| YOUR TASK |
In the rows below, swap each "computer-use agent" for "desktop helper" and write all the rows out again with nothing else altered.
--------------------------------
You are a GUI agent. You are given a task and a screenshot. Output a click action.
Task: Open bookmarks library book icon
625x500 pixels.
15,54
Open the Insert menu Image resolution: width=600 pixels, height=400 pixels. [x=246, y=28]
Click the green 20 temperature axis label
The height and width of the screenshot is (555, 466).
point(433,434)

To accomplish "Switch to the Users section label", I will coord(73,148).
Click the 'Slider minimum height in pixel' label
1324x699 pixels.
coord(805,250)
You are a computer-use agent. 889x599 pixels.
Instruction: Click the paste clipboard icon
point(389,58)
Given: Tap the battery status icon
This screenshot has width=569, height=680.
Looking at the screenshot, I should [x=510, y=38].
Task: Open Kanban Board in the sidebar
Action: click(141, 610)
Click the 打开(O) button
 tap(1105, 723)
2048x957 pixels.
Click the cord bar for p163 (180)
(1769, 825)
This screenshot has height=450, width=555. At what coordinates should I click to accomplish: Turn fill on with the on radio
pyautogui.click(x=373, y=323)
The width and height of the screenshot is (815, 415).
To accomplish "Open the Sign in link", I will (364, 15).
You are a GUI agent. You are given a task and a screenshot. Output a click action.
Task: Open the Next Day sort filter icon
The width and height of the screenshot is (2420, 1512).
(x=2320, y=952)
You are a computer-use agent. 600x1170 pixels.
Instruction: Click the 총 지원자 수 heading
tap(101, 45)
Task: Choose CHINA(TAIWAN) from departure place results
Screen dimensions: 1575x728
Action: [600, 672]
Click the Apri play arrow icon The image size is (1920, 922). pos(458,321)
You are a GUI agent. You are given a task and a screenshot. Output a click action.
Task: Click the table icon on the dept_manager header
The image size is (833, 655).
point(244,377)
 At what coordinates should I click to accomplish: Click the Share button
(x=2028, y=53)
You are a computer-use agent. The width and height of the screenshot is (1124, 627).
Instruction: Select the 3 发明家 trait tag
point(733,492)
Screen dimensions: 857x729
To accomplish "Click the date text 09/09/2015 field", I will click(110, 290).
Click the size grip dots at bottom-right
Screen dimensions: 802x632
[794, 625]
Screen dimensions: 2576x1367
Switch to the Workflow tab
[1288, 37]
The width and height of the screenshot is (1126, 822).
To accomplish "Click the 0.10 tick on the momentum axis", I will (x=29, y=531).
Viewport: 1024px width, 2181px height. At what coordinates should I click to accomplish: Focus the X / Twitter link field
--------------------------------
| RESPONSE TO THIS TASK |
You are a GUI agent. You are given a task and a screenshot. Output a click action.
Task: Open bookmarks library book icon
625x500 pixels.
15,54
Open the Insert menu Image resolution: width=600 pixels, height=400 pixels. [x=246, y=28]
Click the green 20 temperature axis label
The height and width of the screenshot is (555, 466).
point(433,434)

To accomplish "Switch to the Users section label", I will coord(73,148).
Click the 'Slider minimum height in pixel' label
1324x699 pixels.
coord(805,250)
You are a desktop helper. 889x599 pixels.
Instruction: Click the paste clipboard icon
point(389,58)
Given: Tap the battery status icon
This screenshot has width=569, height=680.
Looking at the screenshot, I should [x=510, y=38].
Task: Open Kanban Board in the sidebar
Action: click(141, 610)
Click the 打开(O) button
 tap(1105, 723)
2048x957 pixels.
Click the cord bar for p163 (180)
(1769, 825)
This screenshot has height=450, width=555. At what coordinates should I click to accomplish: Turn fill on with the on radio
pyautogui.click(x=373, y=323)
The width and height of the screenshot is (815, 415).
To accomplish "Open the Sign in link", I will (364, 15).
You are a GUI agent. You are given a task and a screenshot. Output a click action.
Task: Open the Next Day sort filter icon
The width and height of the screenshot is (2420, 1512).
(x=2320, y=952)
You are a desktop helper. 600x1170 pixels.
Instruction: Click the 총 지원자 수 heading
tap(101, 45)
Task: Choose CHINA(TAIWAN) from departure place results
Screen dimensions: 1575x728
Action: [600, 672]
Click the Apri play arrow icon The image size is (1920, 922). pos(458,321)
You are a GUI agent. You are given a task and a screenshot. Output a click action.
Task: Click the table icon on the dept_manager header
The image size is (833, 655).
point(244,377)
 At what coordinates should I click to accomplish: Click the Share button
(x=2028, y=53)
You are a desktop helper. The width and height of the screenshot is (1124, 627).
Instruction: Select the 3 发明家 trait tag
point(733,492)
Screen dimensions: 857x729
To accomplish "Click the date text 09/09/2015 field", I will click(110, 290).
Click the size grip dots at bottom-right
Screen dimensions: 802x632
[794, 625]
Screen dimensions: 2576x1367
Switch to the Workflow tab
[1288, 37]
The width and height of the screenshot is (1126, 822).
To accomplish "Click the 0.10 tick on the momentum axis", I will (x=29, y=531).
Viewport: 1024px width, 2181px height. At what coordinates should I click to accomplish: Focus the X / Twitter link field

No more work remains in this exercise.